使用Corosync+Pacemaker为Icehouse L3-agent提供Active/Passive HA服务(by quqi99)_综合

作者：张华发表于：2014-10-29
版权声明：可以任意转载，转载时请务必以超链接形式标明文章原始出处和作者信息及本版权声明

( http://blog.csdn.net/quqi99 )

我们知道, OpenStack Juno版本实现了VRRP特性为neutron l3-agent提供HA服务(可以参见笔者的另一篇博客, http://blog.csdn.net/quqi99/article/details/18799877). 但是OpenStack Icehouse版本不支持VRRP特性, 使用Corosync+Pacemaker为Icehouse L3-agent提供Active/Passive HA服务.
1, 理论分析
a, 当一个L3-agent节点出故障后, 另一个L3-agent节点启动后, 要想L3-agent对这个router重新调度可以使用'neutron l3-agent-router-remove <l3-agent-id> <router-id>'命令对router解绑定(网上也有类似的脚本, 如: https://github.com/stackforge/cookbook-openstack-network/blob/master/files/default/neutron-ha-tool.py ). 或者更简单一些地直接让两个L3-agent节点的hostname相同, 这样另一个L3-agent都会对router进程重新调度.

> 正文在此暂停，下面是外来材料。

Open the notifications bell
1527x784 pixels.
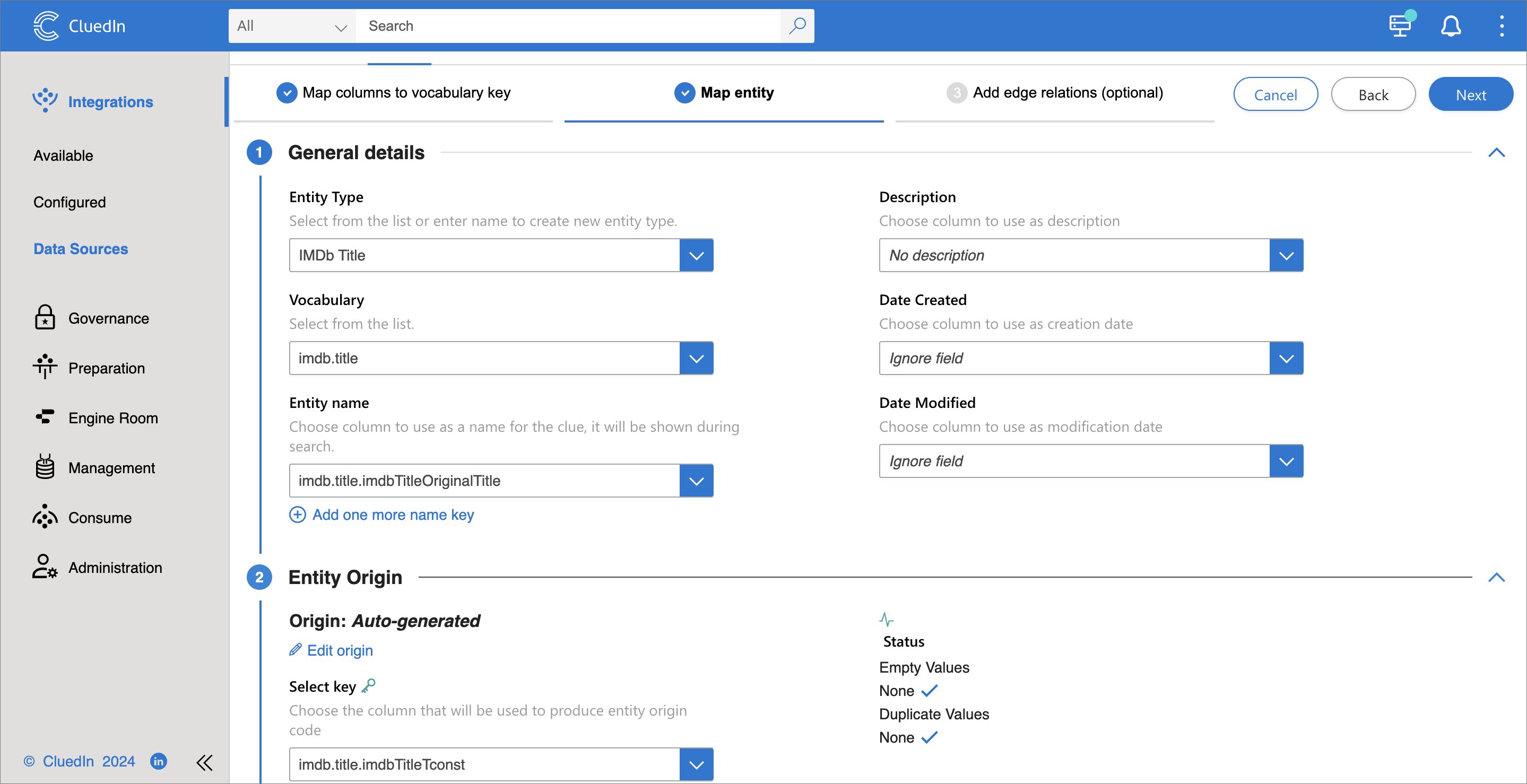tap(1451, 25)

使用相同的hostname来实现icehouse中的l3-agent的HA问题是最简单的. 但需要确保corosync能work:
(1) 在l3-agent的ocf文件的start方法的最前面修改hostname和/etc/hosts:

hostname neutron-gateway

                 old_hostname=`cat /etc/hostname`
   ip=`ping -c 1 $old_hostname |grep 'icmp_seq' |awk -F ')' '{print $1}' |awk -F '(' '{print $2}'`
                 record="$ip neutron-gateway"
   is_in_hosts=`grep 'neutron-gateway' /etc/hosts`
                 [[ $is_in_hosts = $record ]] && echo yes || sh -c "echo $record >> /etc/hosts"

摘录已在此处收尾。